In Sandra Cisneros' novella, "The House on Mango Street," a thirteen year old girl named Esperanza takes the audience through a series of events as if they are living Esperanza's life with her. Cisneros vividly describes the many troubles Esperanza faces in 1970's Chicago. All the families that live on Mango Street are poverty stricken and Esperanza hopes to one day leave Mango Street to become successful. Women in the 1970's were not treated equally to men, they were abused and dominated in society. The men of Mango street beat the women and control every aspect of their lives. The women in the book are tied to the men, as they directly or indirectly try to escape their lives on Mango Street and try to find a better future for themselves which is also why the book is dedicated "to the women." Cisneros believes that the key to freedom for the women is education which can bring them success.
Most the men in the novella treat the women badly. "He never hits hard" (Cisneros 92). This portrays that the women of Mango Street are so scared of the men that they try to cover up and justify the abuse. The men misuse their strength in the family, as well as physical strength to control the lives of the females. Since Sally's father makes the money for the family, he has all the power and until Sally can complete her education she will never able to gain control of her own life. .

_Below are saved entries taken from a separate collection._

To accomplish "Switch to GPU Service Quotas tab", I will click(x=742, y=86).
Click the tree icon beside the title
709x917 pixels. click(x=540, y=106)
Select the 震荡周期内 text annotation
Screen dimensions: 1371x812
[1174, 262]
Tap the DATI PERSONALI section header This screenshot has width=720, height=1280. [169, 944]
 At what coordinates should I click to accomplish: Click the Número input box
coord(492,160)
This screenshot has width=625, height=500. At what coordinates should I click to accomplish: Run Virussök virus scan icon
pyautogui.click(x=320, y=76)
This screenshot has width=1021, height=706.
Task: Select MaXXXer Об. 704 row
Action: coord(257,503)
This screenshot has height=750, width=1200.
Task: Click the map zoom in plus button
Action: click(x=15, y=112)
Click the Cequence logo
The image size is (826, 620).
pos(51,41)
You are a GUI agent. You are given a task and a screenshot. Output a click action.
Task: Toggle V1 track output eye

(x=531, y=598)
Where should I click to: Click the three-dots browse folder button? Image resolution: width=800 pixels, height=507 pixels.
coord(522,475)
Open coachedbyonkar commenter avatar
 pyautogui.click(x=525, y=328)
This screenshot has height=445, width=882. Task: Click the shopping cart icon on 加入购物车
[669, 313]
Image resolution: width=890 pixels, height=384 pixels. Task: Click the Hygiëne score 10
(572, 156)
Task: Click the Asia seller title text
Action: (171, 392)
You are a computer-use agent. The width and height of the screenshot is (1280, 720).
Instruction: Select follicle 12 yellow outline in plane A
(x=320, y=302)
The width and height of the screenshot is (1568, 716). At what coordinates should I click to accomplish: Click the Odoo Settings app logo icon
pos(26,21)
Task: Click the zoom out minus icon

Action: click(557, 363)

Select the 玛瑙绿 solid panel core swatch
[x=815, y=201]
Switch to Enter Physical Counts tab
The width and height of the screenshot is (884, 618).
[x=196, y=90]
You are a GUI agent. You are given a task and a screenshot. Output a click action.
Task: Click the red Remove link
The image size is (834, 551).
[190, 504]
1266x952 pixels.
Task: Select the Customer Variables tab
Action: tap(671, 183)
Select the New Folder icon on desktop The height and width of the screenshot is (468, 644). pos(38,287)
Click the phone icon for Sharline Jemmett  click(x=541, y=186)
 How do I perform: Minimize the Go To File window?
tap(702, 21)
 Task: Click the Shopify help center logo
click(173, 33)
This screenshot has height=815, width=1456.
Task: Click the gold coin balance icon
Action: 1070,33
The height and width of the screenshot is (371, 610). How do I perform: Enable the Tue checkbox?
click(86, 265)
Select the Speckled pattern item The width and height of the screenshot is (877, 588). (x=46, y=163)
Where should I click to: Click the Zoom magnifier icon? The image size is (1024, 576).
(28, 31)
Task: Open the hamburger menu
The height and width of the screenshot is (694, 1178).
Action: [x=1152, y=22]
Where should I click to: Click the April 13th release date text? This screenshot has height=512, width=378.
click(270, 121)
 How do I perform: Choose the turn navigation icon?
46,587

The only exception to the brash, uncaring and almost disgusting men of Mango Street appears to be Esperanza's father in cries in the book, jokes with Esperanza, does not physically harm his wife or kids and works hard. "My brave Papa cries.I have never seen my Papa cry" (Cisneros 56). Cisneros uses Papa as a foil character to all the other men on Mango Street. He is the only positive male role model throughout the entire novella. Even though he has an education and brings the income in for the family, he does not abuse the power he possesses.